This few days i totally have no mood for work, outing. only feel like staying at home.
i have a baby, seems like dont have. i have veh close friends seems like dont have.
im like fated to live on my own, staying at home everyday facing my dearest computer.
err yeah if this is my life. no worry, i will get use to it. Because im doing now already.
today didnt go for work, have no mood to do so. just feel like staying at home for the whole day.
went to facial just now, mum waited for me. Central to buy dinner and home after that.
now watching channel 8, later im off to watch my taiwan show. Cried cried cried, omgg.
alright i will stop here, slowly i will not blog and slowly im gonna close down my blog.
since no one is tagging and plus im smacking mosquito now a days.
i saw miss call inside my phone, im waiting for them to call back.
because i know if i called back, you might not be the one answering.

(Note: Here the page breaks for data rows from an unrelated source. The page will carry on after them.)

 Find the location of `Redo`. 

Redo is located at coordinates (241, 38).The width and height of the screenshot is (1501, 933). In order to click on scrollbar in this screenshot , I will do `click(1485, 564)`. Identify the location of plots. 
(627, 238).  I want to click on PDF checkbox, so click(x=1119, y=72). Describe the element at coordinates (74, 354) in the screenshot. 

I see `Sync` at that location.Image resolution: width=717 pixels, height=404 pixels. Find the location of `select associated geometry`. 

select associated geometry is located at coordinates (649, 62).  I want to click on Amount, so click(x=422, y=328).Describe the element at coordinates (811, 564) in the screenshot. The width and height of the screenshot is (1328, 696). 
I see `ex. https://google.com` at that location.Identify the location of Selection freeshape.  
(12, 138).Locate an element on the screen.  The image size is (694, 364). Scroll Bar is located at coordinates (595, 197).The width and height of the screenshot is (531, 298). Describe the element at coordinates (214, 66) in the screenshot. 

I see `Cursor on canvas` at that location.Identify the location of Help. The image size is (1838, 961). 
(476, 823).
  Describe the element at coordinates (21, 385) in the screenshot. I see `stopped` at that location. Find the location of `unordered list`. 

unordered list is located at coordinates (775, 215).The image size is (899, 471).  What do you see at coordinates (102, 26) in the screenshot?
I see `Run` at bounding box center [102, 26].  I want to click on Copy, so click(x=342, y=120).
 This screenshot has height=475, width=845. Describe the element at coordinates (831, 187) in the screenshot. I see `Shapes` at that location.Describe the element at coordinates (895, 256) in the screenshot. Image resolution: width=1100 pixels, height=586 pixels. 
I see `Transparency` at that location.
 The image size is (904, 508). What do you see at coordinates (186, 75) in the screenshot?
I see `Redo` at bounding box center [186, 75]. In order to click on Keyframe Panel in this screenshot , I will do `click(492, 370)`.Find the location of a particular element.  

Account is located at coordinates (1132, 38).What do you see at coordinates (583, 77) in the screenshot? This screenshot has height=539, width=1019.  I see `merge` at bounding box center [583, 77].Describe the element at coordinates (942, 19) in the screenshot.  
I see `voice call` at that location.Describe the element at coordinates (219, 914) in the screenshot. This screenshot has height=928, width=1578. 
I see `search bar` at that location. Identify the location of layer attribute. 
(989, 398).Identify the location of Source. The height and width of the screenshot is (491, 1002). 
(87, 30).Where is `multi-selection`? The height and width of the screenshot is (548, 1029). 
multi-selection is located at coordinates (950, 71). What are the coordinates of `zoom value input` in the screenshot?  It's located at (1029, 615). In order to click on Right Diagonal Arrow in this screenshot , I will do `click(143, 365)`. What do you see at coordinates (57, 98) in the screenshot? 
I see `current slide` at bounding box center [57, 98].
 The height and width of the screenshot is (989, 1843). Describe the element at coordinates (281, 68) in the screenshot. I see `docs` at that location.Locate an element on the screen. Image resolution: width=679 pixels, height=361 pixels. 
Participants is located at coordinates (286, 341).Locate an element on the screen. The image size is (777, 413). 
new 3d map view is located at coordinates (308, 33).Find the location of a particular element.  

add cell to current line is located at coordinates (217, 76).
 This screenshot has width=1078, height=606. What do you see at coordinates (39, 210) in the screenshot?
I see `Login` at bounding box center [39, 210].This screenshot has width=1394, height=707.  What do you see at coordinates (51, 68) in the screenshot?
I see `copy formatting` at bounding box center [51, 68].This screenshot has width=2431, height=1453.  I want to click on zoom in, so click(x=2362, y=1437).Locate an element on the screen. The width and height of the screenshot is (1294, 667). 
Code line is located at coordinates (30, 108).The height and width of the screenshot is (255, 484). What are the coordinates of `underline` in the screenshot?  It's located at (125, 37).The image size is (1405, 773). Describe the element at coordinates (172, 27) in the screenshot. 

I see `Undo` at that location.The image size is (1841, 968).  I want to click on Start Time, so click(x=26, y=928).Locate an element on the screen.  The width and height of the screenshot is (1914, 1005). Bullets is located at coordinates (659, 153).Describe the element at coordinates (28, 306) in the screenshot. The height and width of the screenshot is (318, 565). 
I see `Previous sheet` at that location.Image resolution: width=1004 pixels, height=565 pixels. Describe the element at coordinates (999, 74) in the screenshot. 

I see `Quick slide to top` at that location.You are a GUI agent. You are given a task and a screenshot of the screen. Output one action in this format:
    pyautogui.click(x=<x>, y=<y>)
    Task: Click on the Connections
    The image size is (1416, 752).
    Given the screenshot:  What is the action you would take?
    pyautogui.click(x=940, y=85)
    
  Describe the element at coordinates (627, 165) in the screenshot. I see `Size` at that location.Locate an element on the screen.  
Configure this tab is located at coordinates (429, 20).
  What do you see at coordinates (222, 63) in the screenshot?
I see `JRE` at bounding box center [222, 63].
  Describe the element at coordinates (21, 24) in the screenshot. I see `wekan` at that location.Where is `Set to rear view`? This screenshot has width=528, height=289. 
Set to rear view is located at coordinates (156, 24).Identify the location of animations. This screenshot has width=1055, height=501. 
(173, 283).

I better dont take the risk.
sometimes, you might look forward to an event or have good expectations for a person
but when it is not what you imagined, the feeling disappointment will even greater.
no matter what happen, god will always love us. The sentence above all have
disappointed me for a like dozen of time, heart totally numb. lost all feeling.
and i wont think and care anymore since im like a sticky note all this while.
find as you like, throw as you like. It doesnt leave mark too :] one word, being use.
if you feel like going off.
go ahead, no one can ever tie you anymore.
plus the lies you gave, i had all enough.